* DIRECTIONS
The line containing "You are a computer-use", plus every line that follows it to the end of the listing below, is what you transcribe exactly; omit all pictures.

* DATA RECORDS
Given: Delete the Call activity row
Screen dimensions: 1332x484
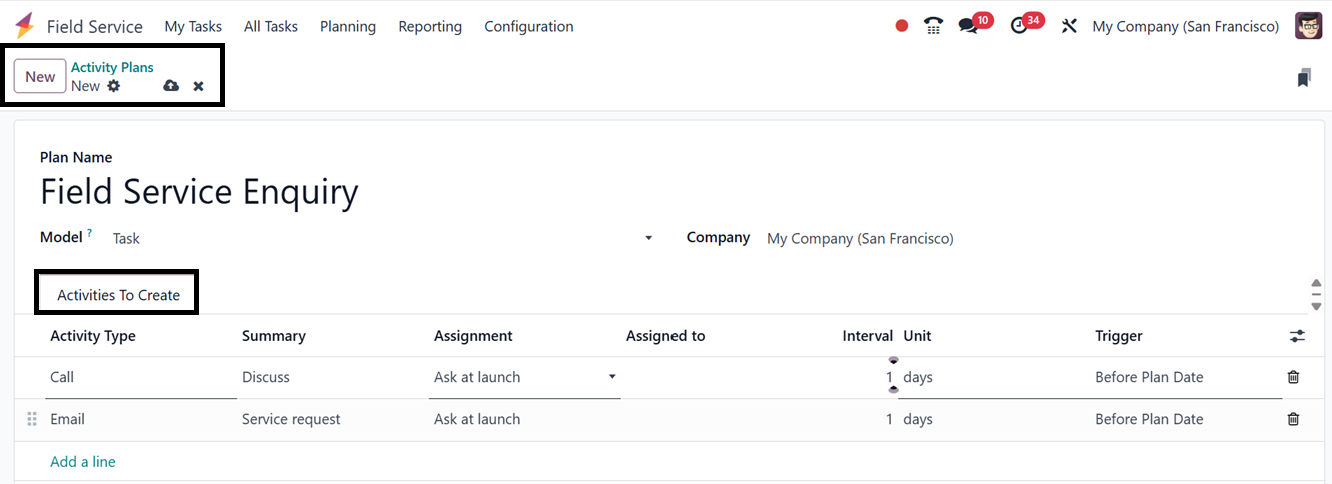Looking at the screenshot, I should point(1293,377).
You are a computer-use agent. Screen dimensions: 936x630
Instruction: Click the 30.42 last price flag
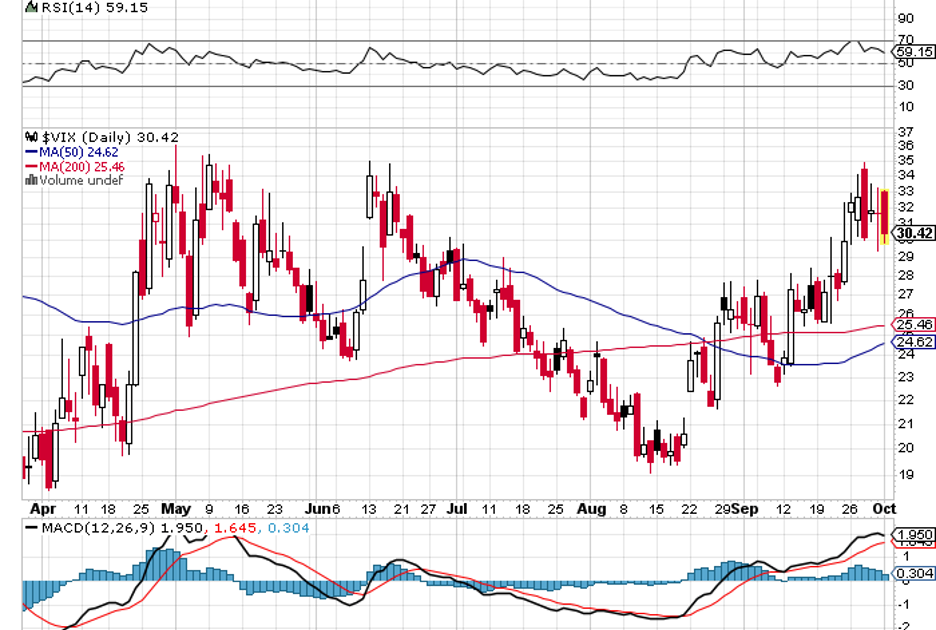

* YOUR SOLUTION
You are a computer-use agent. Screen dimensions: 936x630
Instruction: Click the 30.42 last price flag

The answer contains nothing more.